• _WHAT THE TASK ASKS_
Find the word "computer" in the data below and copy each line that holds it.

• _MATERIAL PROVIDED_
* * * * * * * * *
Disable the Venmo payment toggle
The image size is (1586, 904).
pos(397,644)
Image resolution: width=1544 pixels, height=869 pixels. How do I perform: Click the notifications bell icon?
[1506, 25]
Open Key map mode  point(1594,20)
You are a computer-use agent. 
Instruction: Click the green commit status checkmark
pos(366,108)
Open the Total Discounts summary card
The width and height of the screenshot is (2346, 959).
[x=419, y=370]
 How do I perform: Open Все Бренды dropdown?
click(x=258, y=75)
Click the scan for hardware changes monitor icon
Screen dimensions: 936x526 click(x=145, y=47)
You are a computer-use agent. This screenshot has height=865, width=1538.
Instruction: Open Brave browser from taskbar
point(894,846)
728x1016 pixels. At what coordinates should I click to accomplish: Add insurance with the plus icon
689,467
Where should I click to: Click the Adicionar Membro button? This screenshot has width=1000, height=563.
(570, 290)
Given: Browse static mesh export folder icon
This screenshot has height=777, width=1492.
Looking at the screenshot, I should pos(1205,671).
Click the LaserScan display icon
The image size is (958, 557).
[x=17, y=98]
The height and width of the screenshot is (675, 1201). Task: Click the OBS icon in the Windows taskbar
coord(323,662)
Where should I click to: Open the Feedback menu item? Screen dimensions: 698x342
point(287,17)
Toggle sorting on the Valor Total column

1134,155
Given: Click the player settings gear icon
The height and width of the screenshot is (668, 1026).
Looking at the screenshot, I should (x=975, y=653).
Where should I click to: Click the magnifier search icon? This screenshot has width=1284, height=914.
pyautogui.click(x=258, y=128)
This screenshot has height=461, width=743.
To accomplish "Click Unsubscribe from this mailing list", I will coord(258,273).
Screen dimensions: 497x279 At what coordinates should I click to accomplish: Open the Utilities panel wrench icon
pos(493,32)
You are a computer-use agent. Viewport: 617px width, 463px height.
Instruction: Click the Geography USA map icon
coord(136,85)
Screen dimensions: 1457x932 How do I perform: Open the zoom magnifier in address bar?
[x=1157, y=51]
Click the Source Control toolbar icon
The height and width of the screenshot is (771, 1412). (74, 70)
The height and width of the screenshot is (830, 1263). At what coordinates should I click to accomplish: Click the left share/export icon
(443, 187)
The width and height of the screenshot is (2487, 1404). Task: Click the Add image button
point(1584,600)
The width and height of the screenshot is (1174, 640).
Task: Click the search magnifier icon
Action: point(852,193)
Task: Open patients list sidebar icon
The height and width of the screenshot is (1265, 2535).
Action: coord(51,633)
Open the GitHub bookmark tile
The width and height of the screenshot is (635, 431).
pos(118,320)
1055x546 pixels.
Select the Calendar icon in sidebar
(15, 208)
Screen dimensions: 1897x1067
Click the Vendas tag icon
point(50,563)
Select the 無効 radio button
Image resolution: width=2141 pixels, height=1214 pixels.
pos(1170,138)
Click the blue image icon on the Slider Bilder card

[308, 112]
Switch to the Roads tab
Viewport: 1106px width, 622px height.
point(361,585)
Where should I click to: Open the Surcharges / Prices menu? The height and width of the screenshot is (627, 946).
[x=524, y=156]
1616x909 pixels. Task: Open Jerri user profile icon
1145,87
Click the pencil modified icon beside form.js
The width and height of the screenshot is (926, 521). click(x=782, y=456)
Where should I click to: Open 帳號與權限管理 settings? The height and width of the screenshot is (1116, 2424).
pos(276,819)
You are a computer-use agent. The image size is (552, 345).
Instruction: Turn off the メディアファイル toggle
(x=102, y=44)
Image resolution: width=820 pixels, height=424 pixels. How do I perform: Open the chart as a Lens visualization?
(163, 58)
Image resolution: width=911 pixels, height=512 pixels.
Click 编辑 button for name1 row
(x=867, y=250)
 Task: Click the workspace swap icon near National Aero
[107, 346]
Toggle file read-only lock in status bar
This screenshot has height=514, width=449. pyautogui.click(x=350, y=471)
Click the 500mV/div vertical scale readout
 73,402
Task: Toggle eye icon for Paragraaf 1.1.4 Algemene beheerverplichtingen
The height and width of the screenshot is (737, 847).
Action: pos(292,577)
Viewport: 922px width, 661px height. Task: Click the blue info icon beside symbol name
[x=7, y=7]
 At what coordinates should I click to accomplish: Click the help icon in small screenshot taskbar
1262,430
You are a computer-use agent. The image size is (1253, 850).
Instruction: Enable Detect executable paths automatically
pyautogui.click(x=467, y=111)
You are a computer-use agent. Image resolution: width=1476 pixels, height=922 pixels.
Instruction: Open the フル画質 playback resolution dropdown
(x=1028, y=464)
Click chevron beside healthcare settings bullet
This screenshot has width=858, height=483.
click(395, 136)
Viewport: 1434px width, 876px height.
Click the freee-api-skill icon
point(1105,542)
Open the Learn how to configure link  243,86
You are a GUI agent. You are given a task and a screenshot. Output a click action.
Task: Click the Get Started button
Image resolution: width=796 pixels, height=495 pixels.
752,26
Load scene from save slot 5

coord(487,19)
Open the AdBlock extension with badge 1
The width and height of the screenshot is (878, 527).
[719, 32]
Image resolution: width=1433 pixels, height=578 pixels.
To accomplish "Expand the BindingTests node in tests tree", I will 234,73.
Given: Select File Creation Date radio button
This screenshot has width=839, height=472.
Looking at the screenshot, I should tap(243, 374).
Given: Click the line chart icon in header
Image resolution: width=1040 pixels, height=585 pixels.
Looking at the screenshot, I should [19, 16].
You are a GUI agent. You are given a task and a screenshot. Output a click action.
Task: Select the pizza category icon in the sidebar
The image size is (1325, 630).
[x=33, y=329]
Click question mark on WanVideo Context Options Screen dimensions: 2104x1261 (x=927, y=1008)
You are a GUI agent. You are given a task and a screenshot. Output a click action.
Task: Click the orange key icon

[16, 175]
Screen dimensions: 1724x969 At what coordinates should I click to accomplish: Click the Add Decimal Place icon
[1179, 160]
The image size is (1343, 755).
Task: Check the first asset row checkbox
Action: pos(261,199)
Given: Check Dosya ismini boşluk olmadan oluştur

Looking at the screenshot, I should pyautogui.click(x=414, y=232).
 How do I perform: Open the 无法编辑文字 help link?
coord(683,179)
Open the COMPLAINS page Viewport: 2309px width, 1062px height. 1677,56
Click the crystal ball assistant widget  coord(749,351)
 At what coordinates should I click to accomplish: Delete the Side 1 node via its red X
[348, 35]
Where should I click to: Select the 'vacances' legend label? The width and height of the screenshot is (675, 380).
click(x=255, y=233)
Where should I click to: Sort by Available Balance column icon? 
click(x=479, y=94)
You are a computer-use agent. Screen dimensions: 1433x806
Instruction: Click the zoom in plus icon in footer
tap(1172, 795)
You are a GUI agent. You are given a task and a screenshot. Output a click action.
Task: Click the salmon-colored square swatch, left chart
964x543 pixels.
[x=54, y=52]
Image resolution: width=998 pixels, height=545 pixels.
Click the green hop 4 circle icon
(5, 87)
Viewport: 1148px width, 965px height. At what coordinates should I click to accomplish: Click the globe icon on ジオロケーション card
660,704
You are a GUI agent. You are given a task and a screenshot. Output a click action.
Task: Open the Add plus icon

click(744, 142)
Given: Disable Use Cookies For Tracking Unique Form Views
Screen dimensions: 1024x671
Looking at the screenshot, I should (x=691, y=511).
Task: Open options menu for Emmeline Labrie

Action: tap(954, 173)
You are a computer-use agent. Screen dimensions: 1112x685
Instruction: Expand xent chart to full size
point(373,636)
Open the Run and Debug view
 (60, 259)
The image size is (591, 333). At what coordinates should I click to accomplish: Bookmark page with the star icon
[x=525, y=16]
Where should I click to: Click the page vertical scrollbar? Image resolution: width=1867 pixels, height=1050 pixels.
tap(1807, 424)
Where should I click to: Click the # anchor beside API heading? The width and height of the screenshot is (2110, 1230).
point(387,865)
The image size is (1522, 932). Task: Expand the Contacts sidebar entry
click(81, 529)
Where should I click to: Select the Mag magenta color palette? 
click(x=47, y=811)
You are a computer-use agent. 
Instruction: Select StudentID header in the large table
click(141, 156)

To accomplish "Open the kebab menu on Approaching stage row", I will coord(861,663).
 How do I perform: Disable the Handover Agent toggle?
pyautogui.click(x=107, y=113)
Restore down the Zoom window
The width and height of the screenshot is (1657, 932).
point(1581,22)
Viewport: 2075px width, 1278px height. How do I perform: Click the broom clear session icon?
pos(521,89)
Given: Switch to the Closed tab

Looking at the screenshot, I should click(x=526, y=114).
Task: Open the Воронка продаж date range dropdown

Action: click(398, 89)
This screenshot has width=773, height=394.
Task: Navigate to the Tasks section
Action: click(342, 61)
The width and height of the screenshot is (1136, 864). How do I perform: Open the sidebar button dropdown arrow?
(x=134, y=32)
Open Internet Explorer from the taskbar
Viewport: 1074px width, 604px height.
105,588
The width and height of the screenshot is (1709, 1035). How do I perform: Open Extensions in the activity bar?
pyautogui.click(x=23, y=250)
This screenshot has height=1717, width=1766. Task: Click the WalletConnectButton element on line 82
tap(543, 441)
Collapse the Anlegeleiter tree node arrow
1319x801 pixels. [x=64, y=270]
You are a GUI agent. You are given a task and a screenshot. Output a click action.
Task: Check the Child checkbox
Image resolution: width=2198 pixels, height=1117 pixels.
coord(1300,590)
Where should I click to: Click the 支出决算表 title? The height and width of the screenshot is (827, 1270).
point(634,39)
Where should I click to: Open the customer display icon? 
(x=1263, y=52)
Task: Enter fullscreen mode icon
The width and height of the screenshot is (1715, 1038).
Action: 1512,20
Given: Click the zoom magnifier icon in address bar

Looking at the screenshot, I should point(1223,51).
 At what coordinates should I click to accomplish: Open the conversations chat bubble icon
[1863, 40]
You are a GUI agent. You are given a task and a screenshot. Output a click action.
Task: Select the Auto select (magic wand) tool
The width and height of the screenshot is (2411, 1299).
* * * * * * * * *
• _RESULT FOR THIS TASK_
You are a computer-use agent. 
You are a computer-use agent. This screenshot has height=865, width=1538.
You are a computer-use agent. Viewport: 617px width, 463px height.
You are a computer-use agent. The image size is (552, 345).
You are a computer-use agent. The image size is (1253, 850).
You are a computer-use agent. Image resolution: width=1476 pixels, height=922 pixels.
You are a computer-use agent. Screen dimensions: 1433x806
You are a computer-use agent. Screen dimensions: 1112x685
You are a computer-use agent. 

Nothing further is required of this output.